Potassium ion channels are the most widely distributed and one of the most intricate protein complexes inside cells [2]. These ion channels, which maintain the resting membrane potential of excitable cells, function abnormally in cancer cells, including HCC cells [3–9]. KCNK channels (also known as K2P, for two-pore-domain potassium channels) are potassium-selective channels that tend to be constitutively open [10]. To date, 15 variants of KCNK subunits have been identified and are divided into five groups based on sequence homology and functional similarity (TWIK, TASK, THIK, TALK, and TREK channels) [11]. Most KCNKs behave as outward rectifiers under physiological K⁺ concentrations or behave in a nearly voltage-independent manner, helping to maintain the resting membrane potential [12]. Owing to this, they are essential for various cellular processes, such as metabolic regulation, apoptosis, and chemoperception [13]. KCNKs can also act as oncogenes in various cancers. For instance, some KCNK2 modulators inhibit apoptosis and promote proliferation in ovarian cancer [14]. The lncRNA KCNK15-AS1, which is downregulated in pancreatic cancer tissues, inhibited BxPC-3 cell invasiveness [15]. KCNK9 is upregulated in breast [16, 8] and colorectal [17] cancer, and increases tumor tolerance to hypoxia and a serum-free environment by inhibiting apoptosis. In the present study, we tested whether the expression of different KCNK proteins correlates with clinical parameters in HCC patients and whether such relationships have useful prognostic applications in HCC pathology.

Results

Some KCNK mRNAs are differentially expressed between HCC and normal tissues

To understand the expression of KCNK gene family members in liver cancer tissues, we mined data from the UALCAN database (http://ualcan.path.uab.edu) and analyzed 15 KCNK mRNA levels in 371 HCC tissues and 50 matched non-tumor tissues. The top 10 genes with the largest differences between HCC and non-tumor tissues is listed in Figure 1. The data show that mRNA expression of KCNK1, KCNK7, and KCNK9 is upregulated in cancer tissues while KCNK2, KCNK3, KCNK5, KCNK10, KCNK13, KCNK15, and KCNK17 levels are decreased compared to controls. After screening by Bonferroni correction, the P values of KCNK7, KCNK9, KCNK10, KCNK13, and KCNK15 are less than the corrected P values (p < 0.0033). There was no difference in the expression of the remaining five KCNK genes between liver cancer cells and normal tissues (data not shown).
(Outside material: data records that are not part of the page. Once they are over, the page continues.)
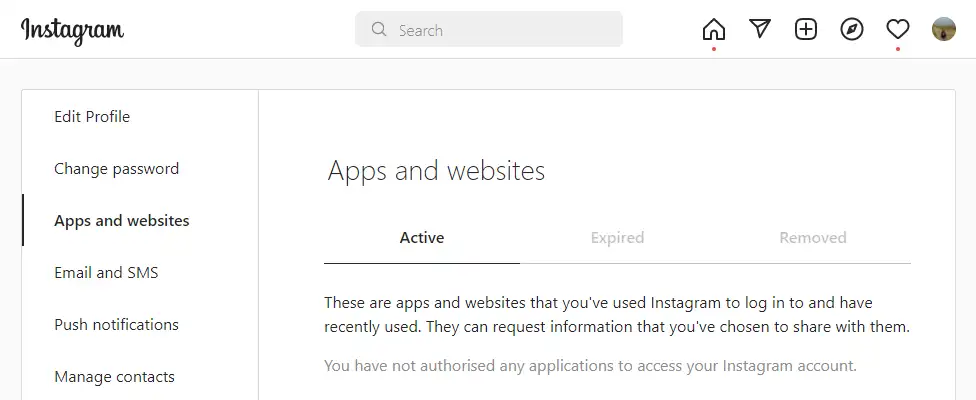Open Activity feed heart icon

(x=898, y=29)
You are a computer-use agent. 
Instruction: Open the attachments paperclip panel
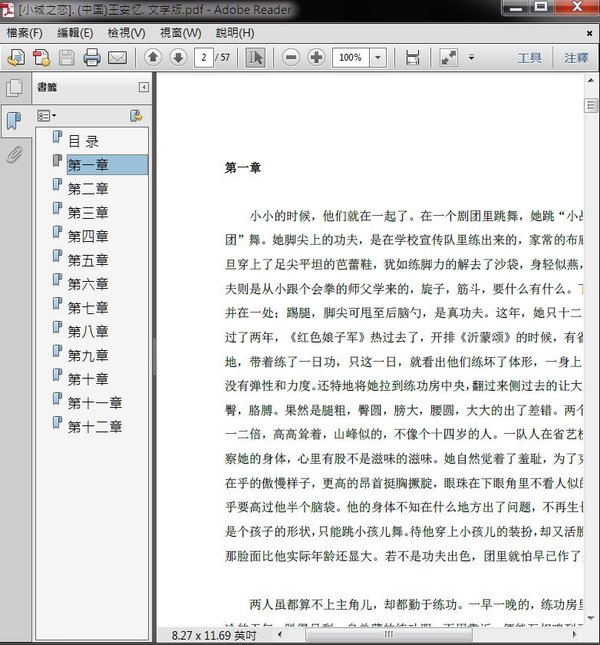click(14, 154)
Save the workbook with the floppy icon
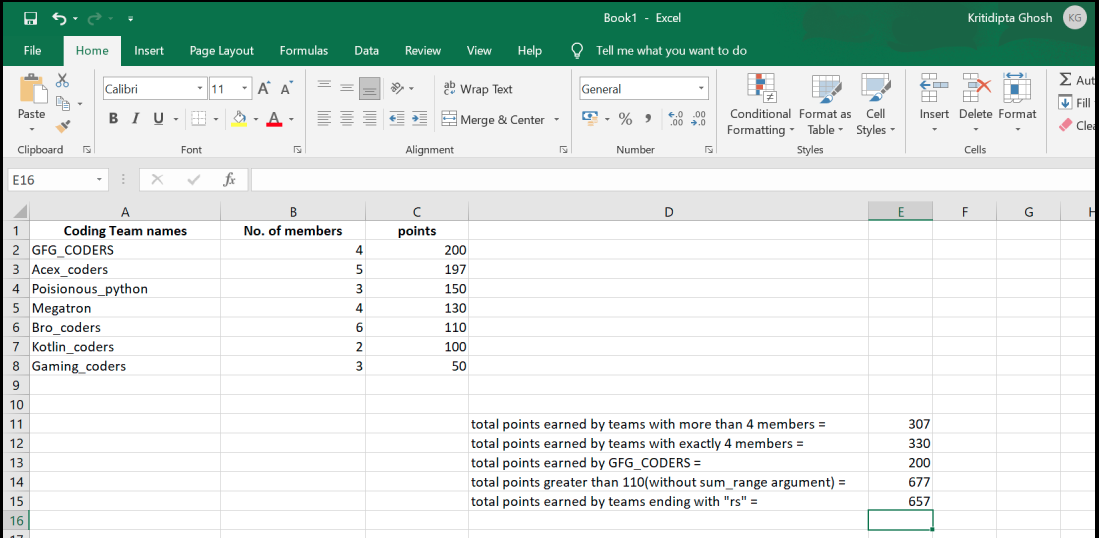Image resolution: width=1099 pixels, height=538 pixels. coord(30,18)
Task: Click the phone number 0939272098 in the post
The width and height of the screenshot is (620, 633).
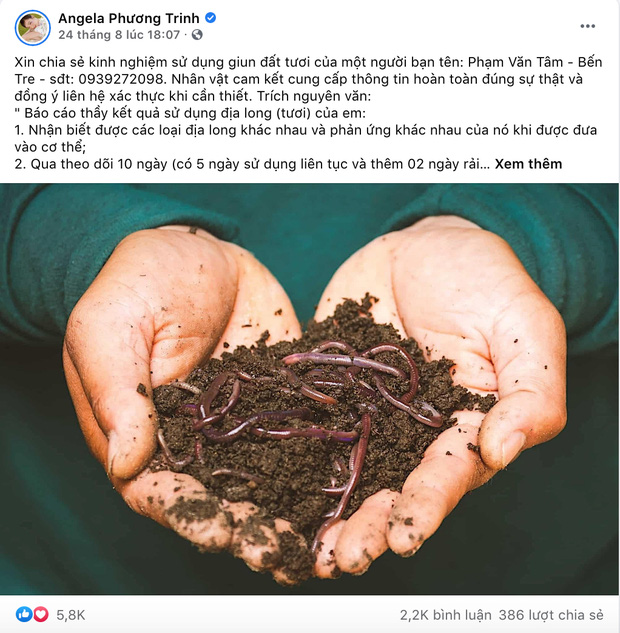Action: click(122, 79)

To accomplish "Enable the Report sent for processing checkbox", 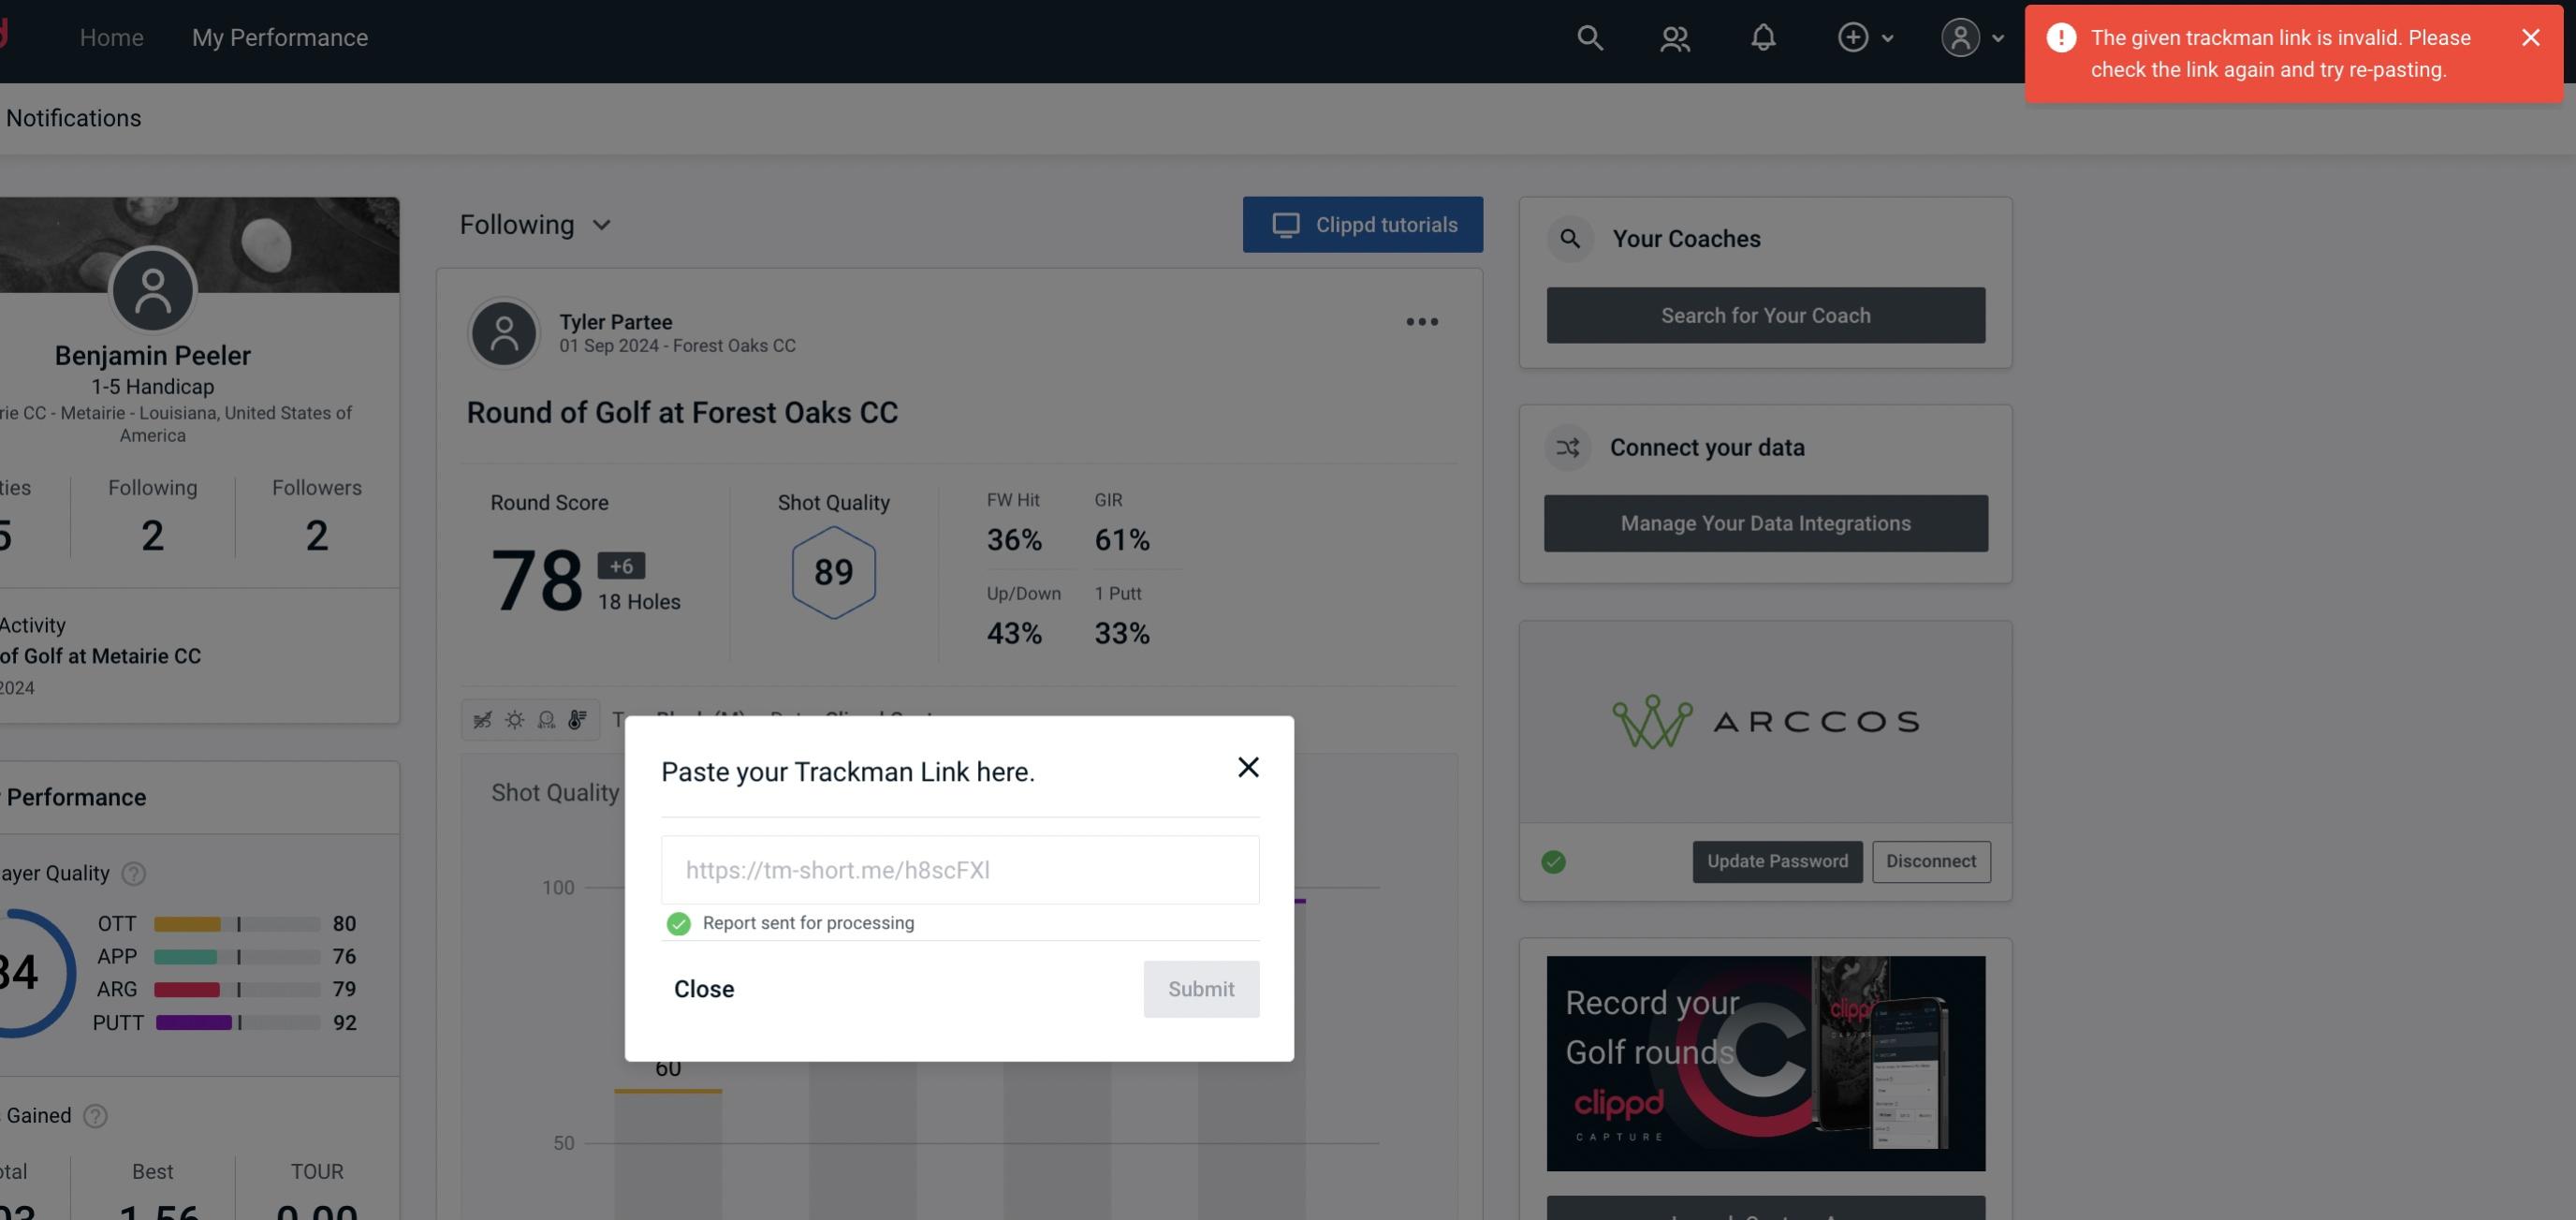I will [677, 922].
KCNKs are differentially expressed between HCC and normal tissue (UALCAN). KCNK1/7/9 mRNAs were overexpressed (A, E, F) while KCNK2/3/5/10/13/15/17 mRNAs were underexpressed (B, C, G, H, I, J) in primary HCC tissues compared to normal samples. *p

Figure 1. KCNKs are differentially expressed between HCC and normal tissue (UALCAN). KCNK1/7/9 mRNAs were overexpressed (A, E, F) while KCNK2/3/5/10/13/15/17 mRNAs were underexpressed (B, C, G, H, I, J) in primary HCC tissues compared to normal samples. *p<0.05, **p<0.01, *** p<0.001.

Correlation between expression of 10 KCNKs and HCC patient clinicopathological characteristics

We next analyzed the relationship between the mRNA expression of 10 candidate KCNKs and the clinicopathological parameters of HCC patients using UALCAN (http://ualcan.path.uab.edu), including the patients’ individual tumor grades. The data showed that mRNA levels of KCNK7, KCNK9 and KCNK10 correlated inversely with tumor differentiation degree (Figure 2E–2G). On the other hand, mRNA levels of KCNK3, KCNK13, KCNK15, and KCNK17 correlated positively with tumor differentiation (Figure 2C, 2H, 2I, 2J). We did not observe differential expression of KCNK1, KCNK2, or KCNK5 for different tumor grades (Figure 2A, 2B, 2D). The results above suggested that the mRNA levels of some KCNKs correlate with clinicopathological parameters in HCC patients.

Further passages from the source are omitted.